It wasn’t without a ton of skepticism, but I stepped way outside my comfort zone, and committed to a lifestyle change! And, the good news is, it thoroughly changed my life, and the life of my husband, too!
Change is hard! We are habit-driven human beings, living in a hectic, fast-paced world, and we’re often stuck in a rut, doing whatever is normal – whatever is comfortable!
Our ‘rut’ involved eating out – a lot. It wasn’t always that way, but as empty-nesters, we found ourselves able to do so, and almost forced to do so by time commitments! We were always running errands after work, or visiting a fast food drive-through on the way to a grandchild’s game, or spending time with friends at a favorite restaurant! And, of course, after every grandchild’s concert, there was the obligatory trip to get an ice cream sundae with the kids and grandkids! Our social life – our comfort zone, really – revolved around food! Sound familiar?
Though my attitude wasn’t the best, and skepticism was at an all-time high, I somehow found the courage to step outside my comfort zone and commit to change.
And, it was tough, in the beginning – committing to a new lifestyle, learning new recipes, trying new foods, planning ahead, and prepping lots of fresh fruits and vegetables. I felt as though everything I knew – my ‘normal’ – had been ripped from my life, and replaced by these foreign routines and alternate behaviors and unheard of meals! I was much too old for this and too comfortable with the way life was!
But, remember, I said I was stubborn! Well, that served me well!
Even shopping was new to me! A farmer’s market? Fresh produce? Asparagus? Fish? Cucumbers? You’ve got to be kidding me! (I tried them – still don’t like them, but I tried!)
I’m a meat and potatoes kind of girl. Almost every meal had potatoes – baked, fried, mashed. It didn’t matter, I never met a potato I didn’t like!
I started reading ingredients in everything, determined to stay away from sugar, sodium, and all those food industry additives and preservatives. You know the ones. Those multi-syllable words on the label that you can’t pronounce, nor can you identify! If I don’t know what it is, or can’t even say it, we don’t eat it! Simple as that!
Next, I hosted my own private grocery party, inviting my daughter and daughter-in-law to come for free food I had pulled from our kitchen cabinets. Chips. Pasta. Pre-packaged, one-skillet meals. Crackers. Salty snacks. Sugar-laden tidbits. Spice blends and barbecue rubs. I gutted the kitchen, all in an effort to make this step outside my comfort zone more successful. You know, out of sight, out of mind – right? Wrong! I sometimes missed what I’d given away, but I don’t now.
We bought a food processor to slice and dice all sorts of fresh vegetables.

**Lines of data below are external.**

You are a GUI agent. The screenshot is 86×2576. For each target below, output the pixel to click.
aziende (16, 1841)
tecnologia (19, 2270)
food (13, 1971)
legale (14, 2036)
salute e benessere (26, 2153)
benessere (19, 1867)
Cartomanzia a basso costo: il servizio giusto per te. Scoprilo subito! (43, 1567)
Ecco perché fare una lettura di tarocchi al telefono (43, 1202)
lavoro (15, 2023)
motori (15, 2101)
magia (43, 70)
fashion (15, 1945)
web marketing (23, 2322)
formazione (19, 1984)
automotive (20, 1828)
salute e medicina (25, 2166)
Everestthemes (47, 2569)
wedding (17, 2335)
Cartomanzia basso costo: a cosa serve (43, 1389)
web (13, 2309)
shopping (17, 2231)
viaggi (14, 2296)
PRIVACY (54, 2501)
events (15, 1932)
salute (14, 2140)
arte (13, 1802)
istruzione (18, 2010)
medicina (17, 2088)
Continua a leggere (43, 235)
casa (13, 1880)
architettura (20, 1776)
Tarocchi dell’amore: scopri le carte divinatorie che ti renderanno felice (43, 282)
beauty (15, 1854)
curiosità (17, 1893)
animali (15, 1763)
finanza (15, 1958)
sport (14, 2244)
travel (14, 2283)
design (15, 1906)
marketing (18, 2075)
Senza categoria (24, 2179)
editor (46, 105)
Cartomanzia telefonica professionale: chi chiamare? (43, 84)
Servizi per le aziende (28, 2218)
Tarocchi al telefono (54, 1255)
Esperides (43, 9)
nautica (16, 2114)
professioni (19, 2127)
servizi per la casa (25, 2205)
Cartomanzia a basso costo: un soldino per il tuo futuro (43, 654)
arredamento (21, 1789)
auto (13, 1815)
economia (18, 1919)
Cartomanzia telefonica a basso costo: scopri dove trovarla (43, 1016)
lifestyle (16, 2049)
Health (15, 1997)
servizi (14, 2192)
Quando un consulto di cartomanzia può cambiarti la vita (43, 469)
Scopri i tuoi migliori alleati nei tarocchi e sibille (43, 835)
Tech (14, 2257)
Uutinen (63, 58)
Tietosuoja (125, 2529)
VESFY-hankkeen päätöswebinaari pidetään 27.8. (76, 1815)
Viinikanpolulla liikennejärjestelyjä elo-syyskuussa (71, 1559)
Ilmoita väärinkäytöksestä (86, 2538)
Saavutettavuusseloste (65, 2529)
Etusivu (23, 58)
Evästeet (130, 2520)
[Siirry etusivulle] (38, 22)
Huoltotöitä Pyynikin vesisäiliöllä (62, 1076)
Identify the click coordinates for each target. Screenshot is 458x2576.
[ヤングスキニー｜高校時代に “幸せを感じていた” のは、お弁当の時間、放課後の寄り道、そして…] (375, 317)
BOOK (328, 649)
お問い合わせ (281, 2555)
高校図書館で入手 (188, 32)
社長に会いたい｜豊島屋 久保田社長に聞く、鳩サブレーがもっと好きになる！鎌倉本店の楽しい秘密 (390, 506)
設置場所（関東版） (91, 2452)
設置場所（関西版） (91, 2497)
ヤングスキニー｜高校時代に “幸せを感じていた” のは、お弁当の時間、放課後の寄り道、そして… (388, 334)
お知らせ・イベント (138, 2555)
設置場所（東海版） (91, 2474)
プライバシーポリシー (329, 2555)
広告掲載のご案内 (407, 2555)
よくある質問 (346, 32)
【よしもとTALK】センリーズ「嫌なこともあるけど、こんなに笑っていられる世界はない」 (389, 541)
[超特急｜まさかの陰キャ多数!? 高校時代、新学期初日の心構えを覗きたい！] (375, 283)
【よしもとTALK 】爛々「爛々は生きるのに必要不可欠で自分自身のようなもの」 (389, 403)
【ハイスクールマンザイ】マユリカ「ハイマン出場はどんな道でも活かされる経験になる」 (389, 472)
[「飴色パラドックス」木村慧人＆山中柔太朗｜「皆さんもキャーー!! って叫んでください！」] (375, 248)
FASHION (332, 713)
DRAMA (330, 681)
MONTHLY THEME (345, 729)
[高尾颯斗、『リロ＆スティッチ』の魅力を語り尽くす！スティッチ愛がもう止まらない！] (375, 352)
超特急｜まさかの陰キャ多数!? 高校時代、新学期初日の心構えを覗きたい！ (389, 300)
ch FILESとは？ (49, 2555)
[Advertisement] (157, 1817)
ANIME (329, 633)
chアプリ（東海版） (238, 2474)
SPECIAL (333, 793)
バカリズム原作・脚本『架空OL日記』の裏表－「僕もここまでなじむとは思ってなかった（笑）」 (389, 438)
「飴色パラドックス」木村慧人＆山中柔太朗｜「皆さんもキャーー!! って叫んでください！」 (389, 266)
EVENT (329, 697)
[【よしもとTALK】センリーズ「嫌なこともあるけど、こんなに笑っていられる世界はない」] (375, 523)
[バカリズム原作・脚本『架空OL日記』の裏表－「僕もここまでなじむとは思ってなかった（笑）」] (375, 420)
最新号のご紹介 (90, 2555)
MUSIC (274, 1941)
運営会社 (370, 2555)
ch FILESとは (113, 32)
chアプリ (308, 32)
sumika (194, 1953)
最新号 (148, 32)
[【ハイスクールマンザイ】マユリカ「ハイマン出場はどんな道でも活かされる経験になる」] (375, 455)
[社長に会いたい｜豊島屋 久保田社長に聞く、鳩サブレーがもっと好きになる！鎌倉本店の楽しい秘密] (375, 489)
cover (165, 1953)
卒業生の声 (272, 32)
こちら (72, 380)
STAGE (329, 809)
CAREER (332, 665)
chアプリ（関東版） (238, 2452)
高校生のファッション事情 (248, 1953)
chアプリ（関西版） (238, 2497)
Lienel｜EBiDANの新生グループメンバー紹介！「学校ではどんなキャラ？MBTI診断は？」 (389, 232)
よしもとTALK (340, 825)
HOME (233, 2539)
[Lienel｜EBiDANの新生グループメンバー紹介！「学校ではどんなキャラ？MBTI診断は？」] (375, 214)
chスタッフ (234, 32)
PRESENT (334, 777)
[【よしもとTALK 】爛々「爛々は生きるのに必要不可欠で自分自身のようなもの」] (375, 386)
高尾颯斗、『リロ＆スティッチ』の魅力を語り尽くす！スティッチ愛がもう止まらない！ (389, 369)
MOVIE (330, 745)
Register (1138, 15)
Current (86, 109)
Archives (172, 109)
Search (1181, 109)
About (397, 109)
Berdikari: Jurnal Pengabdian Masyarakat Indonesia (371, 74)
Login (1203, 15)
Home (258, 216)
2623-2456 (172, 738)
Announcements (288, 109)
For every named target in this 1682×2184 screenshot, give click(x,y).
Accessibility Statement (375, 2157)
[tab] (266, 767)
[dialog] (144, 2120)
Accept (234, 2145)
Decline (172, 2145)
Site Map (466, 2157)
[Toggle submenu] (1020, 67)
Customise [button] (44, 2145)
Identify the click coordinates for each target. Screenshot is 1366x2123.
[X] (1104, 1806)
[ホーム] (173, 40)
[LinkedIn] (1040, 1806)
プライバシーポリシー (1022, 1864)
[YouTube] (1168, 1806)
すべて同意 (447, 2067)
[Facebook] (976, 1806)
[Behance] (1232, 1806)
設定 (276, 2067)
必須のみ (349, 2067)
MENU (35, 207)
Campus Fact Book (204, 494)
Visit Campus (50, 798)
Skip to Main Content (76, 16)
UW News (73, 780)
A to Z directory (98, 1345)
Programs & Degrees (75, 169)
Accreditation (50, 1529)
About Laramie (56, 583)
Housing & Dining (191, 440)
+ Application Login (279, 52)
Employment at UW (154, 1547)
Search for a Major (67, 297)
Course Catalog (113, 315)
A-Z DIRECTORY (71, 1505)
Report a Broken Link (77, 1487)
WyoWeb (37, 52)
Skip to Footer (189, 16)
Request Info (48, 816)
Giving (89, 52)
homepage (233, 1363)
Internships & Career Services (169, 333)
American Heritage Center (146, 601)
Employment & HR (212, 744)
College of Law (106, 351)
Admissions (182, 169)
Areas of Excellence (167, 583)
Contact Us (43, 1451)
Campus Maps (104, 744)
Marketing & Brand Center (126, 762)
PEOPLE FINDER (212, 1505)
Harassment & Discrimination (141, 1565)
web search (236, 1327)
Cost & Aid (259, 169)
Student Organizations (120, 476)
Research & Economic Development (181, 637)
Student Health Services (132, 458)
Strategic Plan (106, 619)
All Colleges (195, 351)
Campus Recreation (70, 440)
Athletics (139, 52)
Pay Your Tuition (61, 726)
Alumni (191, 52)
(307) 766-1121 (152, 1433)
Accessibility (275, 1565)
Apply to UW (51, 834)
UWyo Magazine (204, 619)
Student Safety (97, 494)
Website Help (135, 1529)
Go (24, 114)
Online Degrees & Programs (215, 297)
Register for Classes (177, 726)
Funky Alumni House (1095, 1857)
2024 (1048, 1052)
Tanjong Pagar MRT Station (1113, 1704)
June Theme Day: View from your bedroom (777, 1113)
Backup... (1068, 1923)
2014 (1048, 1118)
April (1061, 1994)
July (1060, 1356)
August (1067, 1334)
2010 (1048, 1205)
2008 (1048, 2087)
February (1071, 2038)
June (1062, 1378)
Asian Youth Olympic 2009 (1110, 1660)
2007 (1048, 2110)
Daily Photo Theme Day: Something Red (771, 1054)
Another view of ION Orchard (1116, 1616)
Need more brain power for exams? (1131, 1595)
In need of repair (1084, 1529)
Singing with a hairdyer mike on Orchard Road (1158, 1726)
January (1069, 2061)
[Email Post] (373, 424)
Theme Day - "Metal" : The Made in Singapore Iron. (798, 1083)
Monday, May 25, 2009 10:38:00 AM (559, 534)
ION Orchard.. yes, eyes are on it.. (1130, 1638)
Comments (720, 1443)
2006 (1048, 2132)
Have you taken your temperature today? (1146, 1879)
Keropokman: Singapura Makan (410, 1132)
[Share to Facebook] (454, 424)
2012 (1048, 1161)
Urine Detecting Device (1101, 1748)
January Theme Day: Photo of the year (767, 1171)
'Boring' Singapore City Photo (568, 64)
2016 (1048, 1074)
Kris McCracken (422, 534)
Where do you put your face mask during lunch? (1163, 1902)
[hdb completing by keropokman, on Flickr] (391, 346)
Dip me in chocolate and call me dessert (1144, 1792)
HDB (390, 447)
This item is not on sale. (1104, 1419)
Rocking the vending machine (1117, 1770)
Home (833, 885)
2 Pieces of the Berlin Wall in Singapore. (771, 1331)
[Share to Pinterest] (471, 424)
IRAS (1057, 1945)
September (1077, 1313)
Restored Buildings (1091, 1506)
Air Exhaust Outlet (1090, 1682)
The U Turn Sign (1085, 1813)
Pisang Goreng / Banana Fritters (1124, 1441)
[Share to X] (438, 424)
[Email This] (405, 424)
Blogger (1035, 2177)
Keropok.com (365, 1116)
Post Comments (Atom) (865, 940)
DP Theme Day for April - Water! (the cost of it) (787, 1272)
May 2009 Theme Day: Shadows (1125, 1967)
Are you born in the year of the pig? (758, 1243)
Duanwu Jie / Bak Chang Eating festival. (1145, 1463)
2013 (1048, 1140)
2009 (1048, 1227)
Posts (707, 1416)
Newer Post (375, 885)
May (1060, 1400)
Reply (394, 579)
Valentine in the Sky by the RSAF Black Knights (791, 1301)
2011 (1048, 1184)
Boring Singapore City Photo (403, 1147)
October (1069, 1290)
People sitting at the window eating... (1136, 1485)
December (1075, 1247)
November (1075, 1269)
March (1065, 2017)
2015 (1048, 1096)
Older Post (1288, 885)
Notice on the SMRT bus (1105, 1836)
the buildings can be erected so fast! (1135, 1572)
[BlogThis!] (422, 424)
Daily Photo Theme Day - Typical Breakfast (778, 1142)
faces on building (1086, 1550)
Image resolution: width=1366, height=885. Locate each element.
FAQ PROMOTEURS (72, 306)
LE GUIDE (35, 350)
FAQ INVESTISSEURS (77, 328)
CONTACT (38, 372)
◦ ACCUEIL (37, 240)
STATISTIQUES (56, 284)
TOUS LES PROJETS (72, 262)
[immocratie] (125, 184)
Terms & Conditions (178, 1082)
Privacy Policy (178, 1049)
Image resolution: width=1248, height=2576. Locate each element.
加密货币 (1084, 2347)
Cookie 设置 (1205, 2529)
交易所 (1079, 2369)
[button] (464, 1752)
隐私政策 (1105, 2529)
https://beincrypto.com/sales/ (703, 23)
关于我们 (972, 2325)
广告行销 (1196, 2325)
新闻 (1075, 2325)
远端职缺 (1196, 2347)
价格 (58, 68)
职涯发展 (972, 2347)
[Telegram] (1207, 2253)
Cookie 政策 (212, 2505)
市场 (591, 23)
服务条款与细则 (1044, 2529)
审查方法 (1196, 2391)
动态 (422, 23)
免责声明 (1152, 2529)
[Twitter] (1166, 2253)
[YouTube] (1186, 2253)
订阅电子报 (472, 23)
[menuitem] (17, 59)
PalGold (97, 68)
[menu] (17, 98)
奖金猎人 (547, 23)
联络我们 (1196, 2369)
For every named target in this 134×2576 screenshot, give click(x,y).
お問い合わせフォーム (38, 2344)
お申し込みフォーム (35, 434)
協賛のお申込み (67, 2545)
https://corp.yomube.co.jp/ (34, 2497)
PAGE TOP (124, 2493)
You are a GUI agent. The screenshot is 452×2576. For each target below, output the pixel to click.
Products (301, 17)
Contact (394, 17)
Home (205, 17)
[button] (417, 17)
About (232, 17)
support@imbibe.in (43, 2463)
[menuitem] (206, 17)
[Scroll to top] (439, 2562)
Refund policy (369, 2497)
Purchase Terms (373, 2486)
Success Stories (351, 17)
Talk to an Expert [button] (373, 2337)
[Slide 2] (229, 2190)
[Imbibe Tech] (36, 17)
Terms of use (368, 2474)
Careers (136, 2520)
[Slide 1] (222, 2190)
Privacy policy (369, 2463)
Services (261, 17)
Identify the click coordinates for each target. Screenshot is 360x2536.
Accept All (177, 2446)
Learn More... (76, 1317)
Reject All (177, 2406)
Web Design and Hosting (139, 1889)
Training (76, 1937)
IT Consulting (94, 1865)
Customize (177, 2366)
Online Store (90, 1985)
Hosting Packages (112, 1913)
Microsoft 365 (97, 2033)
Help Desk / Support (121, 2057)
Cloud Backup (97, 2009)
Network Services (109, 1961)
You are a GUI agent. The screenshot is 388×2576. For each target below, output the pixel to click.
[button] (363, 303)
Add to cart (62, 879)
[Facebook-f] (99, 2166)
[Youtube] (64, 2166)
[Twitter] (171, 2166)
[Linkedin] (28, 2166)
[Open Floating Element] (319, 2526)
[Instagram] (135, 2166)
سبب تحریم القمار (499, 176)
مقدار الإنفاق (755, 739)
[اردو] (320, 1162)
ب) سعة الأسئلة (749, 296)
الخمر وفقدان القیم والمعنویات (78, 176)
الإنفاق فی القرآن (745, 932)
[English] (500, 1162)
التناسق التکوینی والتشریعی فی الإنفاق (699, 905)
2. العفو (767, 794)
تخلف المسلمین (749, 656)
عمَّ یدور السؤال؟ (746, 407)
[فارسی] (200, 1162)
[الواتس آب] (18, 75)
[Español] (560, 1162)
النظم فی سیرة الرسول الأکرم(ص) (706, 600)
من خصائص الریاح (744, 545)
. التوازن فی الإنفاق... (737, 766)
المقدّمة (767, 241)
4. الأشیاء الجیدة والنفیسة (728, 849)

Next came a steamer. How did I get along without those in my kitchen for decades? I don’t know!
Our life changed drastically as we left our once comfortable lifestyle and traded it for a new one – a healthy one. I’ve learned to enjoy a cold drink of water – often! And, I’ve learned I really can survive without the soda I was once totally addicted to! I’ve found I can eat at our favorite restaurant and not partake of the basket of complimentary chips – amazing, but true! I’ve learned to make wiser choices and to get a to-go box early, since portions are often more than I need.
I’ve found energy that I thought was a thing of the past. I’ve regained motivation to do landscaping (plus a lot of other things that had been left undone for years). I no longer drive around looking for the closest possible parking place when I visit the store.
I don’t refer to my weight as something I’ve ‘lost’ because if you lose something, you want to find it. Not a chance!
When I made it to the 50-pound mark I asked my husband to take a picture of me carrying the 50-pound bag of dog food we had just bought. It was going to be one of those pictures worth a thousand words! Well, I tried to maneuver that unruly bag and pose for a picture, but quickly discovered it was a difficult task. Finally, by resting my foot on the running board of the truck, I wrestled the bag to one knee and he snapped the picture! It was mind-blowing to realize I’d carried that much extra weight under my own skin, every day, all day long, 24/7, for years! Actually, for decades!
That picture truly was worth a thousand words.
But, now, I’ve made it to the triple digits! I am 100 POUNDS lighter than I was just 286 days ago! AMAZING! Things have slowed down a bit, but I never imagined in a million years I’d ever lose anywhere close to that much weight!
This new lifestyle is quickly becoming our new normal, and it’s a good place to be! I’m learning to be comfortable in my own skin, comfortable with who I am. And as the pounds disappear, a newfound confidence appears. Motivation and energy are replacing end-of-the-day exhaustion.
I guess you could say I’m functioning with the “ease and familiarity” described in my dictionary. And, believe me, this is one comfort zone I don’t EVER plan to leave!
Elaine, what a beautiful story and testimony to what can happen when we go outside the box and when we take the Lord with us on the journey. Through your journey the past 285 days I have thought often….is she really giving up her pepsi? What about Carlos O’Kelly’s ? Didn’t worry about you giving up cinnamon rolls you never would eat them at work! You have inspired so many to wake up and take care of our bodies through what we eat..so thank you. Just bought a 155 piece sack of candy bars for Tuesday night, sure hope 155 kids show up! I just keep thinking of your beautiful photos and what you have done and with God’s help will curtail my love of sugar. Enjoy your new life as a retiree, an author, a skinny minnie, a beautiful wife,mother,mother-in-law,grandma,aunt,and friend.
Marge, thank you for your kind words and encouragement! I hope 155 kids show up, TOO! (Just make sure there are still 155 in the bag at the beginning of the night!) I still go to Carlos – just make wiser choices. I’m not hurting for ANYTHING — well, once in a great while I might get a hankerin’ for something but not very often! And, I’d rather be the me I am than eat the junk I ate! I appreciate your comment, Dear Friend!